Seasonal families should stay on the monthly series and use period=12. This keeps the full seasonal cycle instead of collapsing it into annual means first.

seasonal_test_labels = {
    "seasonal": "Seasonal",
    "correlated_seasonal": "Correlated seasonal",
}

seasonal_family_results = {}
for test_name in seasonal_test_labels:
    start_time = time.perf_counter()
    result = mann_kendall_xarray(
        pr_monthly,
        dim="time",
        test=test_name,
        period=12,
        use_dask=False,
    )
    seasonal_family_results[test_name] = {
        "result": result,
        "elapsed": time.perf_counter() - start_time,
    }

{
    key: {
        "time_s": round(value["elapsed"], 3),
        "trend_mean": float(value["result"]["trend"].mean().values),
        "p_mean": float(value["result"]["p"].mean().values),
    }
    for key, value in seasonal_family_results.items()
}

{'seasonal': {'time_s': 1.48,
  'trend_mean': -0.001439065561152902,
  'p_mean': 0.22914402255009053},
 'correlated_seasonal': {'time_s': 5.153,
  'trend_mean': -0.001439065561152902,
  'p_mean': 0.27210238420612737}}

fig = plt.figure(figsize=(12, 4.8))
for idx, (test_name, label) in enumerate(seasonal_test_labels.items(), start=1):
    ax = plt.subplot(1, 2, idx, projection=ccrs.Robinson(central_longitude=180))
    ds = seasonal_family_results[test_name]["result"]
    im = plot_trend_panel(
        ax,
        ds["lon"].values,
        ds["lat"].values,
        ds["trend"].values * TREND_SCALE,
        ds["p"].values,
        f"{label}\n(Time: {seasonal_family_results[test_name]['elapsed']:.3f}s)",
    )

cbar = fig.colorbar(im, ax=fig.axes, orientation="horizontal", fraction=0.06, pad=0.08, extend="both")
cbar.set_label("Precipitation Trend (10^-2 mm/day/year)", fontweight="bold", fontsize=12)
plt.show()

Notes

• The four-method benchmark intentionally keeps two loop-based baselines so the speed difference is visible on the same real field.

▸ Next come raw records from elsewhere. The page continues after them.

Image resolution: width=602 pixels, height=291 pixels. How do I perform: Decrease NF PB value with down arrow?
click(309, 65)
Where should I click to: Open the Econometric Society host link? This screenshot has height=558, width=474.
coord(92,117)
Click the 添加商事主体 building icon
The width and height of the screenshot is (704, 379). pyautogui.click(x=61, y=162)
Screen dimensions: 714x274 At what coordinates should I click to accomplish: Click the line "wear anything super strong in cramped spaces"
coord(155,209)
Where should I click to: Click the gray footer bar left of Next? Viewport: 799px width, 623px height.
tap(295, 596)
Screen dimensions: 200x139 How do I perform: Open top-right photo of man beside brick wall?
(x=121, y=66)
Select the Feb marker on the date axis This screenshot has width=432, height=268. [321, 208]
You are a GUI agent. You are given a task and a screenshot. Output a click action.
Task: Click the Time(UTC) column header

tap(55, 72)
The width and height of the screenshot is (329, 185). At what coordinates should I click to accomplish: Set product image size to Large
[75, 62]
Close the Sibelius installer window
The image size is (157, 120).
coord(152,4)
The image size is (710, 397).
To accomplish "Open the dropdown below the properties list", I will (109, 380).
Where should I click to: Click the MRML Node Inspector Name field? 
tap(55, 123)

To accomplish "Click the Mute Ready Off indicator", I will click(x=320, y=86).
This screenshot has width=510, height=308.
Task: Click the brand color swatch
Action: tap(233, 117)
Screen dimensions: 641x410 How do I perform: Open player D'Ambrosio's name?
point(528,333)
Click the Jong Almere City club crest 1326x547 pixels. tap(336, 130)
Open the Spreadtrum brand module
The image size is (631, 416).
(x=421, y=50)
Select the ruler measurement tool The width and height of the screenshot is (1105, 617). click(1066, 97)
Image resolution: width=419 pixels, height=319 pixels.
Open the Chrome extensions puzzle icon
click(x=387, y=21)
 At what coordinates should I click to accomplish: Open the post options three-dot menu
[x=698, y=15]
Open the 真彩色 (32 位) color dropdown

• The annual MK family figure uses annual means from 1979-2014.

• The seasonal MK family figure keeps the monthly data and uses period=12.

• All significance masks are plotted with skyborn.plot.scatter rather than Axes.scatter, so the retained stipple density responds to the displayed map geometry.